There's a chill in the air. A nip. I was out for dinner with three mates last night (not six) at the pub and we sat outside because, and Katy had brought not one but two blankets with her and was wearing a woolly jumper and had a jacket and I was envious. The ride home was cold, for the first time.
I remember proudly watching James Bridle on stage somewhere talking about his work and Q&A came and someone in the audience asked something like What is your media diet? I think and James and most of the room and I thought what a question and then James said I don't have a plan and that dawned on me today because I have been doing nothing voraciously. I'm busy with it.
It may be that I am already infected by the book I borrowed last night and which caused the dinner.

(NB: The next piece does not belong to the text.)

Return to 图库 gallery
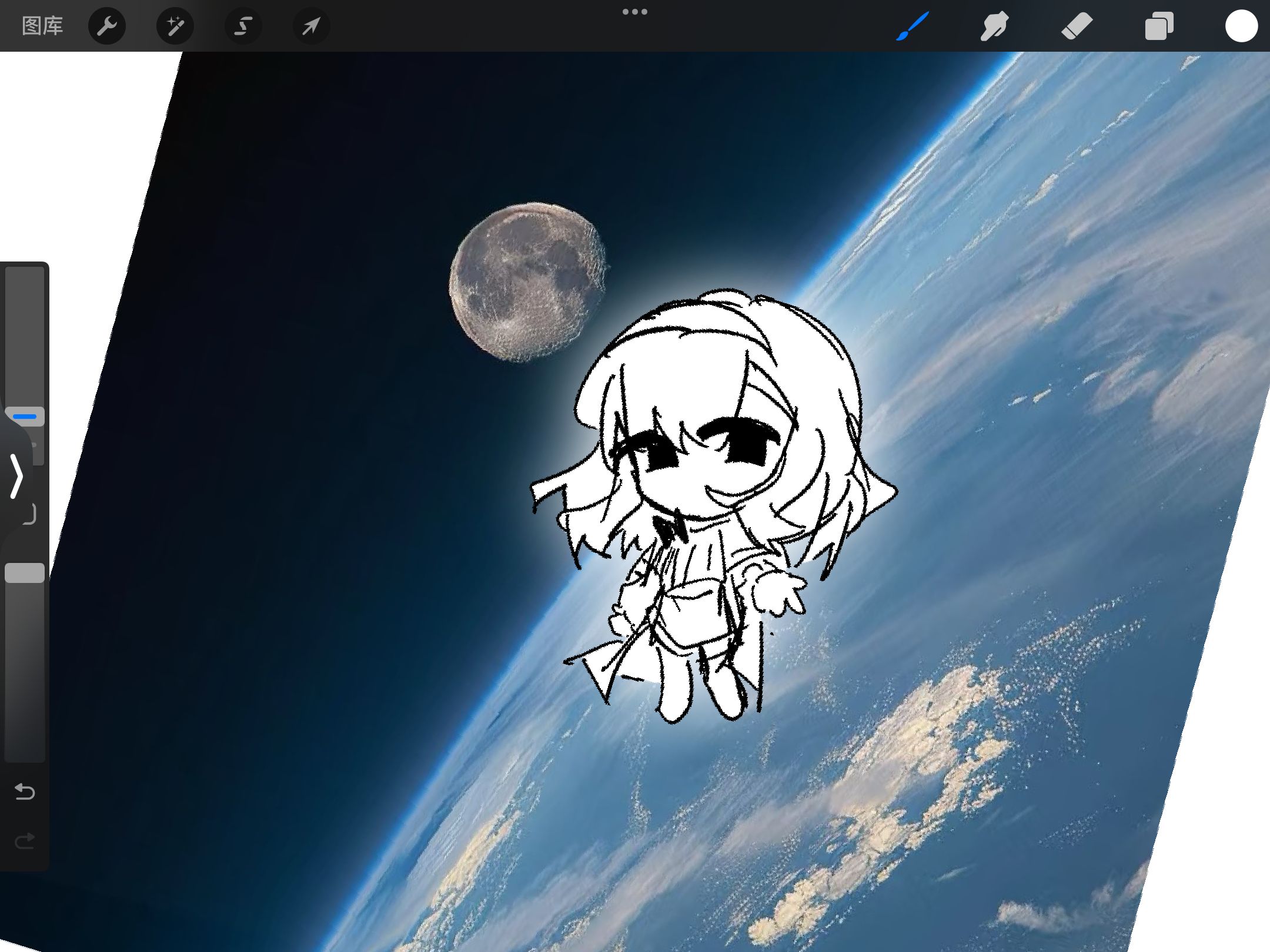Viewport: 1270px width, 952px height. pos(42,26)
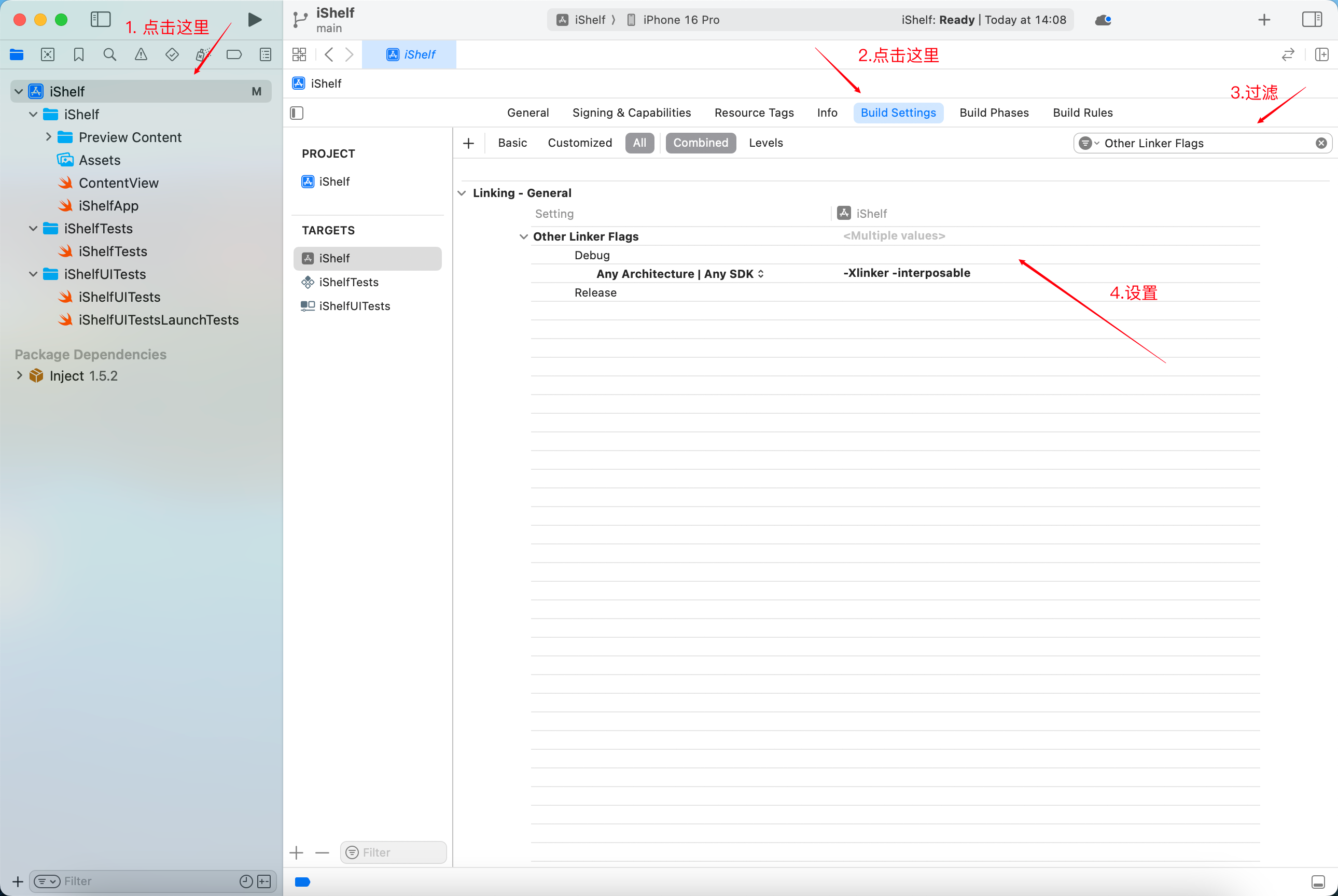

How to Do Nothing by Jenny Odell |
I mean, I'm already doing a bit much writing this down, and I was unable to balance my bluetooth keyboard comfortably on my lotus so am sitting upright, and, I've been unable to read past page xi so far thanks to my indefatigable continuous partial attention, but I'm the choir, scoffing the sermon. I feel like I should get one of those text tattoos that's impossible to read and quite long on (perhaps) a thigh or ribs saying something Odell quotes early on, from early 20th Century artist, Giorgio di Chirico:
In the face of the increasingly materialist and pragmatic orientation of our age… it would not be eccentric in the future to contemplate a society in which those who live for the pleasures of the mind will no longer have the right to demand their place in the sun. The writer, the thinker, the dreamer, the poet, the metaphysician, the observer… s(he) who tries to solve the riddle or to pass judgement will become an anachronistic figure, destined to disappear from the face of the earth like the icthyosaur and the mammoth.
Well, fuck that.
I've been to two live conferences today, Sónar+D in Barcelona - thanks Rhizomatiks - and Pictoplasma in Berlin - thanks Rebekah. I'm watching Pictoplasma at this very moment. It's very sophisticated and sharp; illustrators talking about their work. I've tried to read The Book. I've talked to a client. I've got an arty to-do list lined up. There's a newsagent on Chiltern St I need to visit. Got my (*&£% period. That's not ever planned, but is anticipated. I embody it. I observe it. I called it a bitch when it turned up.
I tried more than once clashing two audio things today. (I recorded the sound as videos with my finger in front of the camera but that didn't work.) First it was Women's Hour with a session on brutal domestic violence clashing with a mathematician designer talking about exploring infinity, and then a chap playing piano clashed with two consultants talking about organisational cultural resilience in the face of COVID. Later, there was a man perhaps somewhere in Barcelona playing a piano in a giant room and was possibly connected to the giant projected animations in the giant room and I thought as he turned to play his theremin (out of tune!?) that men make models and women are models.
I'm super excited about putting on socks and a jumper to visit with Lis & Lou this evening.